A recent New York Times Bookends feature focused on writers reviewing other writers—specifically the argument of “should they or shouldn’t they?”
Zoë Heller and Adam Kirsch discussed the topic, touching on why some authors are reluctant to review others, but also why it’s important to do so.
“Some recuse themselves from reviewing any contemporary fiction at all. Others review only those novels they can praise in good faith. Still others adopt a tactful, discursive reviewing style that allows them to write about books they don’t rate without actually copping to an opinion.”
“Write a bad review and you make an enemy for life; no writer ever forgets a pan. And these days, when so many writers work in the academy, an enemy can be a real threat to one’s career. Just wait until the victim of your bad review, or his friend or student, turns up on your hiring committee or your prize jury.”
It makes you wonder why anyone would review a book if there is bigger downside that could come from a negative review. However, as a reader who looks at reviews before deciding to purchase a book, I wish more people would be honest.
It’s difficult combing through them and attempting to figure out who the authors’ friends and relatives might be—not to mention those who are clearly being rude for no other reason than the fact that they have access to a computer.
As a reader, I would appreciate if more authors got involved. I understand there is an element of competition involved between authors. If readers have a finite amount of books they’re able to read in one lifetime, of course you want to them to read your books. But I feel writers have something at stake in the industry. Being honest with readers—regardless of whether you think a particular book is good or bad—is important. Readers should take kindly to those who are honest.
I think it’s important not just for authors to tout those books that are great, but also to be critical of those could have been better. I’m not saying it’s always necessary to trash another’s book. However, getting into the aspects that could have made a novel better is a benefit not only to that author, but aspiring writers and readers as well.
Opinions, of course, will differ—but that also makes the discussion all the more interesting.
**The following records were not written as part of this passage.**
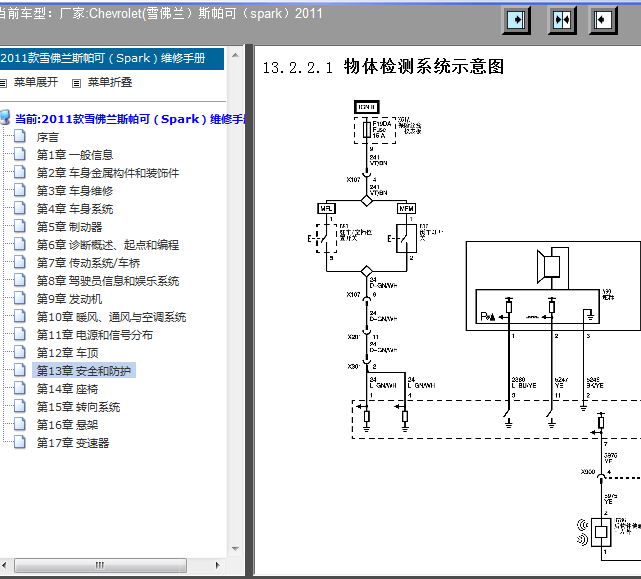Click the computer icon beside 当前:2011款
This screenshot has height=579, width=641.
(x=5, y=118)
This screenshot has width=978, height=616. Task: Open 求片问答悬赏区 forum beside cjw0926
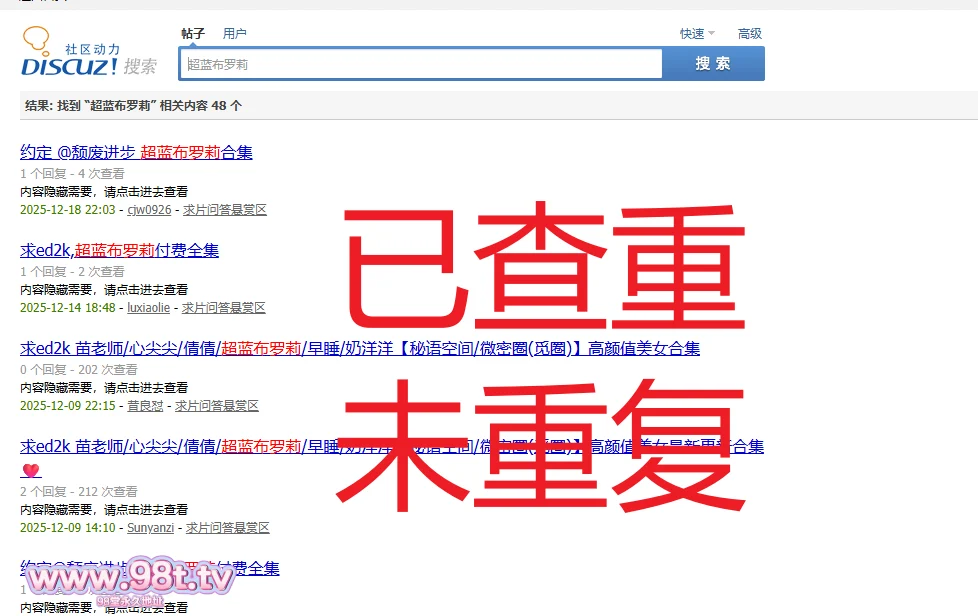(224, 210)
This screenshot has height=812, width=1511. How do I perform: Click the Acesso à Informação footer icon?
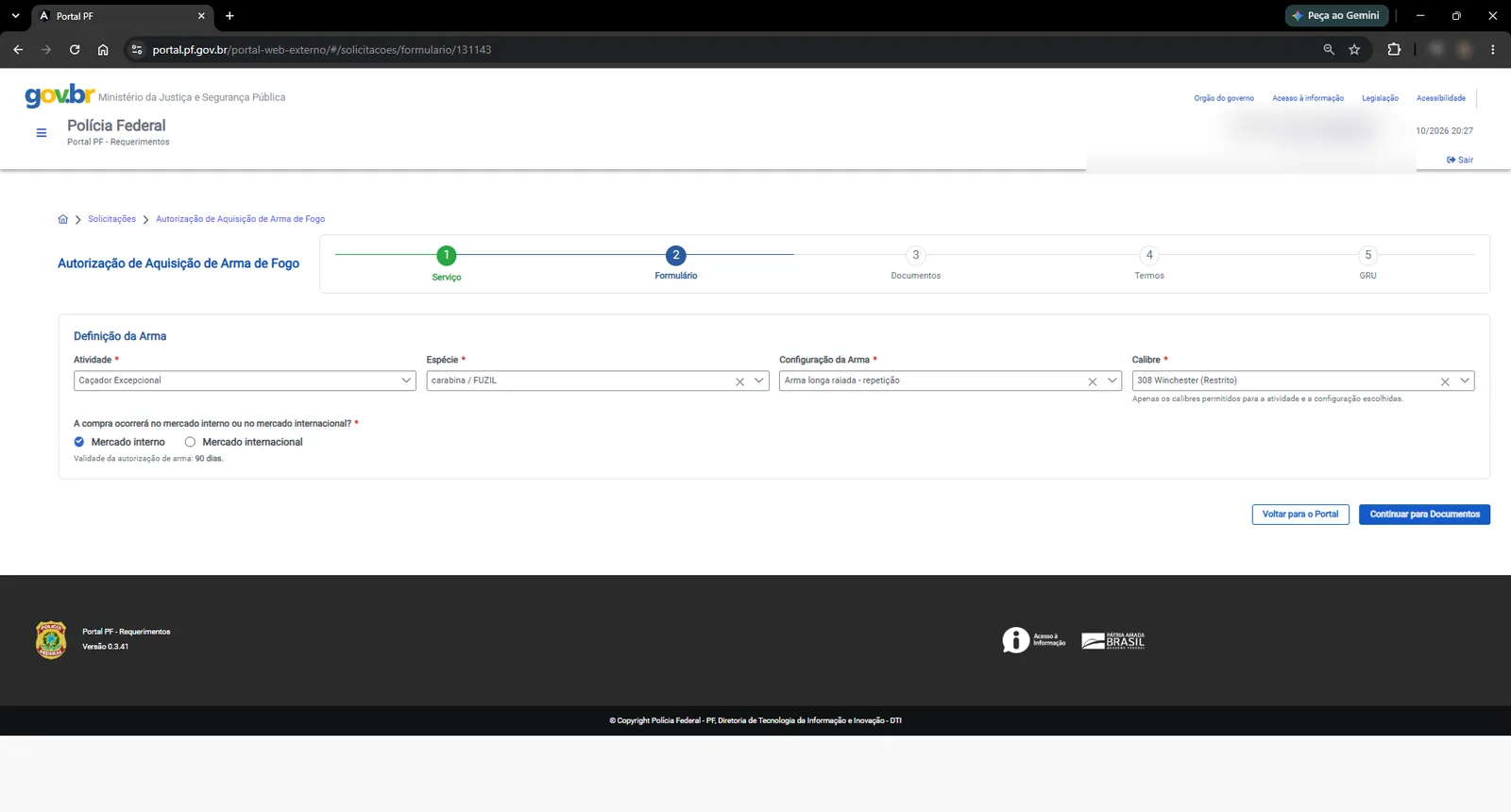[1034, 640]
In this Bookends segment, I think I leaned on the side of Kirsch, who finished his essay with this:
“For all these writers, criticism was a way of understanding themselves, of discovering how they did and did not want to write. It was also a means of educating the public, preparing readers for the revolution in taste they wanted to sponsor. Perhaps a writer can’t be great without a touch of this kind of aggression, this intolerance of artistic error. At the very least, novelists who do risk writing criticism should know they’re in the best of company.”